What Does the Marie Colvin Case Mean for Syrians?

What Does the Marie Colvin Case Mean for Syrians?

The reporters’ memorial in Bayeux, France lists the names of reporters who have been killed around the world since 1944. Source: Wikimedia

 

Last week, a U.S. District Court issued a judgement ordering the Syrian government to pay $302.5 million to the family of slain journalist Marie Colvin, sparking considerable discussion among Syrians about the meaning and implications of the court order. War correspondent Marie Colvin was one of the only foreign journalists reporting out of the besieged city of Homs in February 2012, when she was killed by a Syrian government attack. In 2016, Colvin’s family filed a civil lawsuit alleging that the Syrian government had purposefully targeted Colvin as part of a broader campaign to target reporters. SJAC recently spoke with Carmen Cheung, Legal Director at the Center for Justice and Accountability (CJA), the organization that conducted a large portion of the investigation into Colvin’s death, to better understand the details of the case and what it could mean for Syrian victims. Some of her thoughts have been incorporated below.

What role has CJA played in the Colvin case? 

CJA led the five-year investigation into the Colvin case, and in July 2016, they filed the case in conjunction with co-counsel Sherman & Sterling LLP on behalf of Marie Colvin’s family in the U.S. District Court for the District of Columbia.

How was Colvin’s family able to sue the Syrian government?

The Foreign Sovereign Immunities Act allows for U.S. citizens to sue foreign governments for crimes including wrongful death and terrorist acts if the foreign government in question is classified as a “state sponsor of terrorism.” The Colvin family successfully argued that the killing of Marie Colvin was an extrajudicial execution and therefore falls into the category of “wrongful death.”

How was the $302.5 million figure determined? 

The $302.5 million award included $2.5 million to cover funeral costs and emotional damages to Colvin’s sister. The majority of the award, $300 million, was for punitive damages. Punitive damages are intended to act as a form of punishment for the accused. While judges typically award $150 million in punitive damages for individual deaths, they can award more in cases where the victim was targeted for a particular reason – in Colvin’s case, because she was a journalist.

Why didn’t Colvin’s family pursue criminal charges? 

The Foreign Sovereign Immunities Act (FSIA) does not allow for criminal charges, and in the US legal system, bringing a civil case does not trigger a criminal investigation.

Will the Syrian government really pay the Colvin family? 

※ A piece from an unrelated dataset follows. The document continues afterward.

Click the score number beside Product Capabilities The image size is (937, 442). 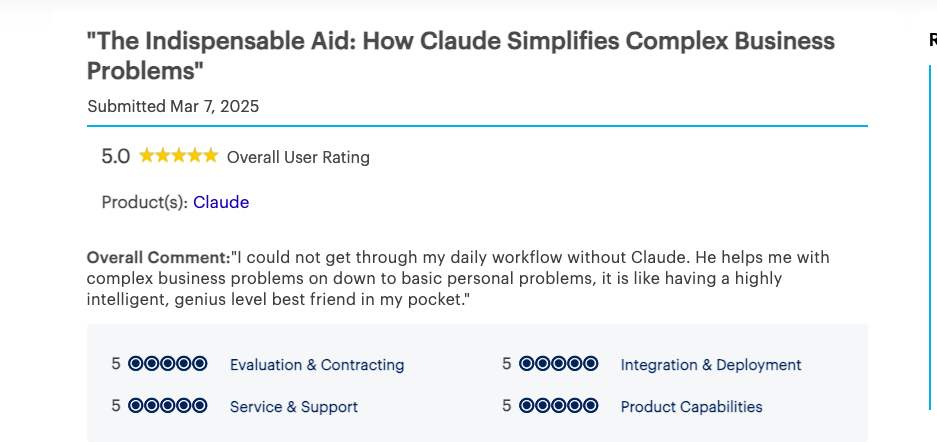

The Syrian government will most likely not pay the Colvin family directly. Pursuing frozen Syrian government assets may be an option for securing the payments. A previous case in 2014 enabled American victims of ISIS crimes to receive $82 million from frozen Syrian government assets held in the United States. However, as most remaining assets are now held abroad, the Colvin family would likely need to pursue the enforcement of the judgement in a third country. A judge in a third country would first consider whether the same lawsuit could be brought before the courts in that country, as judges are unlikely to enforce judgements that have no parallel in the local court system. The options for this are narrow; most countries do not have provisions allowing their citizens to sue a foreign state, and most countries also do not allow for punitive damages. It is possible that the Colvin family will never receive any of the funds.

Are Syrian victims of government violations able to pursue similar cases? 

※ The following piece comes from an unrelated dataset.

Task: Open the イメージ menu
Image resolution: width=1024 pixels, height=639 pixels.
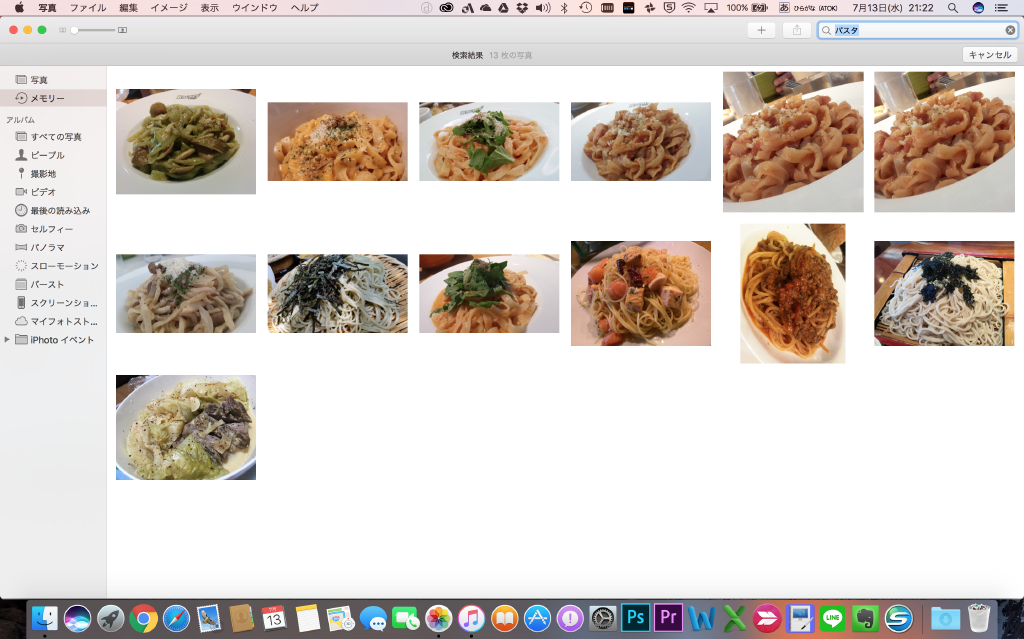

The options for Syrian victims to pursue similar cases are limited. In order to bring a case under the Foreign Sovereign Immunities Act, a Syrian would have needed to hold US citizenship at the time the crime was committed. Additionally, the number of crimes covered by the FSIA is limited to personal injury or death caused by one the following means: torture, extrajudicial killing, hostage-taking, or aircraft sabotage. However, other options do exist for Syrians to pursue justice in court. Many European nations have universal jurisdiction over war crimes, genocide, and crimes against humanity, potentially giving Syrians living in Europe the option to try to pursue both criminal and civil cases in court.

Ultimately, the Colvin case still carries some importance, even if the family is never able to recover the funds and Syrians are not able to utilize the same path to justice. The Colvin judgement relied not only on an investigation of Colvin’s killing, but also on the broader Syrian government policy of targeting and killing journalists. This case and others like it can help to establish a historical record of crimes committed during the conflict, which could contribute greatly to post-conflict transitional justice and reconciliation processes.